OTB posts on the news from ABC that they've been told the government is monitoring the phone calls of certain journalists. Allow me to play devil's advocate.
It's possible there is a media-centric spin to the way this is coming out. Obviously some one or more individuals with a security clearance have been leaking classified information. There's no reason to expect that wouldn't be investigated, the CIA as much as said so.
Now, if the phone records, and even conversations of said individual were legitimately being investigated, it's quite possible that journalists could be caught up in that net if the target(s) of the investigation do in fact leak. That could have brought about the seemingly informal mention of it. It would also be an entirely different matter than how the initial report makes it appear.

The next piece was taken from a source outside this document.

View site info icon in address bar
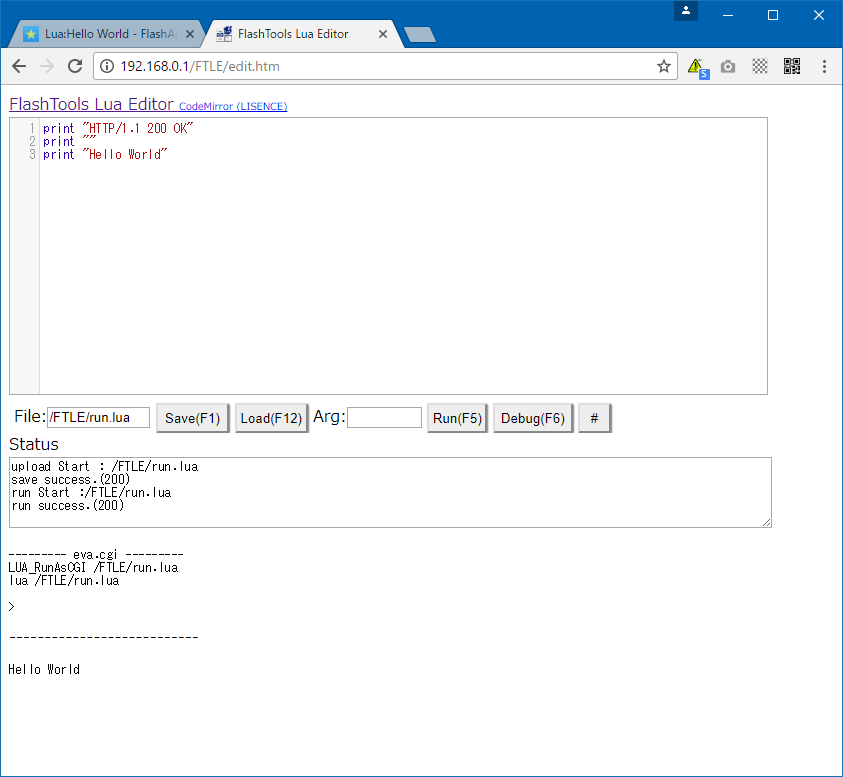This screenshot has height=777, width=843. (107, 66)
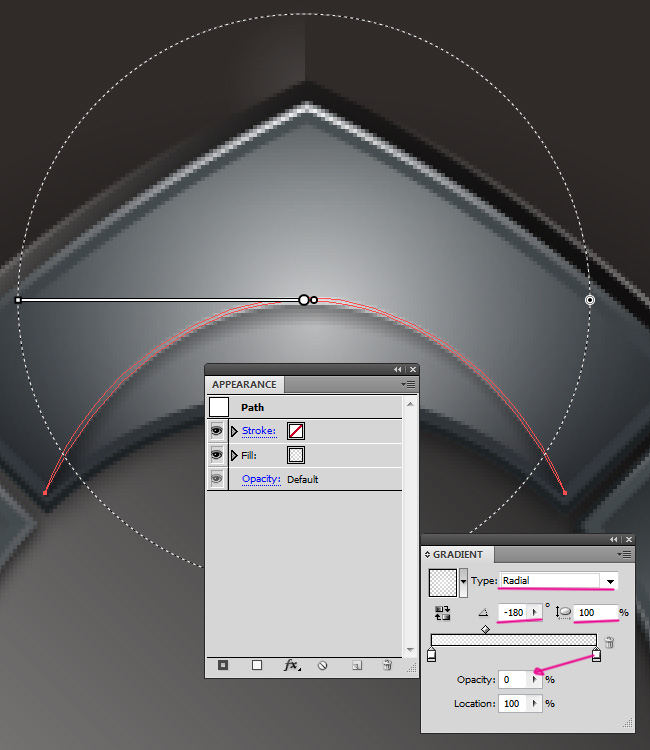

And if you really want to get all CIA sneaky ... maybe it's all a ruse to shake some things up and see who in government service starts to get a lot of worried calls. Funny how the media seems to love playing spy versus spy ... at least until they have to play against the real thing. ha
A senior federal law enforcement official tells ABC News the government is tracking the phone numbers we call in an effort to root out confidential sources. “It’s time for you to get some new cell phones, quick,” the source told us in an in-person conversation.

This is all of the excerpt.